What you should do: Among the records below, find each line containing the word "arrows" and copy it.

——

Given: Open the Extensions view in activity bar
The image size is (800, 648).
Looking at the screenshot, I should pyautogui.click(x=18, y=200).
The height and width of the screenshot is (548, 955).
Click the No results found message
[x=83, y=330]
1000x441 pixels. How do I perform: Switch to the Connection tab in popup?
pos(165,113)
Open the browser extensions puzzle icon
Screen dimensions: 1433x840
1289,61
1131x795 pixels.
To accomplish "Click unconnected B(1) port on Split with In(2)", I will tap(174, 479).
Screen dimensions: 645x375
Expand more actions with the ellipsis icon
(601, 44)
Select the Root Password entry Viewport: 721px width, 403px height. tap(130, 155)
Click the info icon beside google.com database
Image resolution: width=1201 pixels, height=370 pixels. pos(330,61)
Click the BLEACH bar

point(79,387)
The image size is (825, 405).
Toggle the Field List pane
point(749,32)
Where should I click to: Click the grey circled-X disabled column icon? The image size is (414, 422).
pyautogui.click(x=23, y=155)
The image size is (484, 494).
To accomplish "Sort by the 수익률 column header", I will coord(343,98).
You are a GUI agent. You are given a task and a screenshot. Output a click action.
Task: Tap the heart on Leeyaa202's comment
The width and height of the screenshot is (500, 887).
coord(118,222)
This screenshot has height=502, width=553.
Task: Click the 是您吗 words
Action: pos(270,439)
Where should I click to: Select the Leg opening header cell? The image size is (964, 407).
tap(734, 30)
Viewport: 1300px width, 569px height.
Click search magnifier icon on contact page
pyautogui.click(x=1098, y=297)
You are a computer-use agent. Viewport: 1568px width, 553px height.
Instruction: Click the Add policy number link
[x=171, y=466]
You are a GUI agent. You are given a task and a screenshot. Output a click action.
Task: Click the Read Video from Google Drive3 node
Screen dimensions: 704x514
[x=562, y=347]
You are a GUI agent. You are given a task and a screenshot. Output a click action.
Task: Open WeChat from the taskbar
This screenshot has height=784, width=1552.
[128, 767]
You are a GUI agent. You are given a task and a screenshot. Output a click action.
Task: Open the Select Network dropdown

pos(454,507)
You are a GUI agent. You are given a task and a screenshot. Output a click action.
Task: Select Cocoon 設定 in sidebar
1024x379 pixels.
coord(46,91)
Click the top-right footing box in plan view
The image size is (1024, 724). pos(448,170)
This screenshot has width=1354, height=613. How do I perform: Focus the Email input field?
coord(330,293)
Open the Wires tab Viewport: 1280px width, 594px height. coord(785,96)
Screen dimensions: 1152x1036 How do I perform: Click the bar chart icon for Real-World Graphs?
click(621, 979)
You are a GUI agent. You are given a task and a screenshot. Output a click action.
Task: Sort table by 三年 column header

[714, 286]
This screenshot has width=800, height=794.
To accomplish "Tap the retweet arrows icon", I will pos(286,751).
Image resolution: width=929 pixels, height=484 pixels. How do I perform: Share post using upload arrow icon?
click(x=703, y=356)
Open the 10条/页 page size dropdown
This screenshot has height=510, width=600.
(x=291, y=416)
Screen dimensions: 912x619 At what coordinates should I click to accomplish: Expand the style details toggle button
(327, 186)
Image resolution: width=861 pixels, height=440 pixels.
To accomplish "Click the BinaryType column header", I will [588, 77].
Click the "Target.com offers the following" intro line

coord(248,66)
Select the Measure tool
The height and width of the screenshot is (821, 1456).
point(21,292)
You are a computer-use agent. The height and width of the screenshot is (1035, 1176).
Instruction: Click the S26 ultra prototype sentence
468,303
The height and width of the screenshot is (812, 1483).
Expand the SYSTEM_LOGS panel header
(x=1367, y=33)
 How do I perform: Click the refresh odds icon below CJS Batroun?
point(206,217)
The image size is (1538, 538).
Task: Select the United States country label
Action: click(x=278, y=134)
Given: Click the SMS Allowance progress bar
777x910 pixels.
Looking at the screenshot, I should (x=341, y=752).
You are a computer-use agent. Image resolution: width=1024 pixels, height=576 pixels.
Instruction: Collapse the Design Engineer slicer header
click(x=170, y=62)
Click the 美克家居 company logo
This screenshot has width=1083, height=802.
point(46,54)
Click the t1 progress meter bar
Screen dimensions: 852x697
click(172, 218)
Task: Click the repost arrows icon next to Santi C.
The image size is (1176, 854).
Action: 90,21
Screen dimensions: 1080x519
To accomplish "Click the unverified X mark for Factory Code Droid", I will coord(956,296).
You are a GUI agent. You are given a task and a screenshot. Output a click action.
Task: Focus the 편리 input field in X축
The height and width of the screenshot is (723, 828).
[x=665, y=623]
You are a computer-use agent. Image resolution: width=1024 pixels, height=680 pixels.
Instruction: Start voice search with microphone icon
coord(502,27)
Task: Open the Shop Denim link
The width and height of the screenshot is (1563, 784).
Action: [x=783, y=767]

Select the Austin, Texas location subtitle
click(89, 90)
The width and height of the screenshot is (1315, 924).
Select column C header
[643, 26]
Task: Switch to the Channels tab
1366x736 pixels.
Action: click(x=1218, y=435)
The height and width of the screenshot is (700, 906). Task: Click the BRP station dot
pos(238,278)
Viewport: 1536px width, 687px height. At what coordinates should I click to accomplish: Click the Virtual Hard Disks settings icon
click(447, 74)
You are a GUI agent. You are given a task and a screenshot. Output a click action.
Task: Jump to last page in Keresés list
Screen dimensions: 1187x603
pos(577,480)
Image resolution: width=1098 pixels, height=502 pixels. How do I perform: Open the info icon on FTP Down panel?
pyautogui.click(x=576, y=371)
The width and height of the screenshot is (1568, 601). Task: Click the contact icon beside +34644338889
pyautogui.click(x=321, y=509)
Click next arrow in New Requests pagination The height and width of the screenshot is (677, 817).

——

Task solution:
To accomplish "Tap the retweet arrows icon", I will pos(286,751).
Task: Click the repost arrows icon next to Santi C.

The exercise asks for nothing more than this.